3. Patients are more loyal
Offering patients a flexible way to pay for their healthcare also engenders loyalty, Sarah Knodel, senior vice president of revenue cycle for Texas-based Baylor Scott & White, told HealthLeaders earlier this year.
The health system offers interest-free payment plans that stretch up to 72 months. In addition to being able to set up the plans post-service, patients are also offered interest-free payment plans prior to and at the time of service along with price estimates.

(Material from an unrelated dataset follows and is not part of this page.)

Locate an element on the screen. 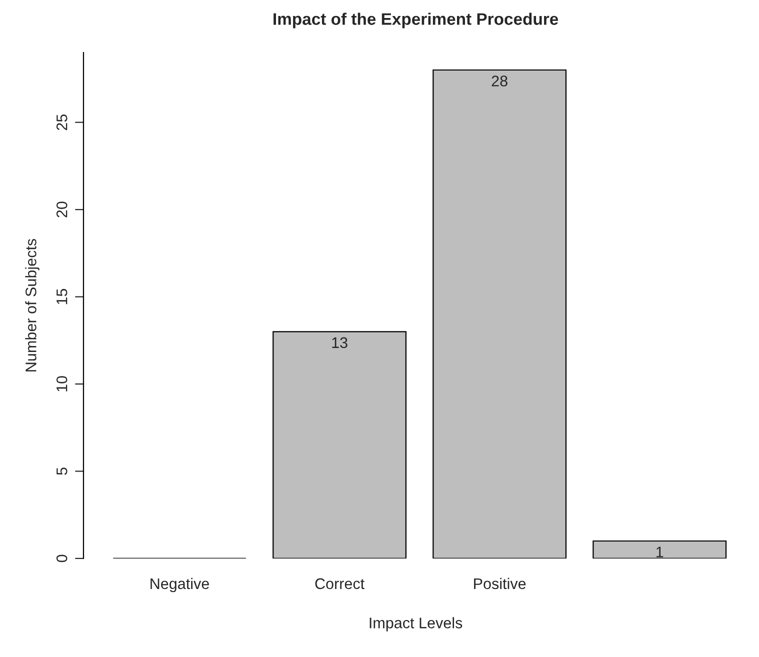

Knodel says patients deeply value these flexible, interest-free financing plans, which Baylor Scott & White provides through an external service partner. Thirty-seven percent of patients say they would have delayed care if they hadn't been offered the interest-free payment option, according to annual research conducted by Porter Research, including a specific breakdown for Baylor Scott & White Health, Knodel says.
In addition, 91% of patients say they will return to Baylor Scott & White because of its financing program, and 87% say they would refer the healthcare system to family and friends because of this offering, says Knodel.
Alexandra Wilson Pecci is an editor for HealthLeaders.
Offer interest-free payment plans to accommodate patients with larger out-of-pocket costs.
Provide self-service online options to enhance patients' control and satisfaction with their financial experience.
Provide flexible options within parameters so payment plans are mutually beneficial to both the patient's and health system's financial needs.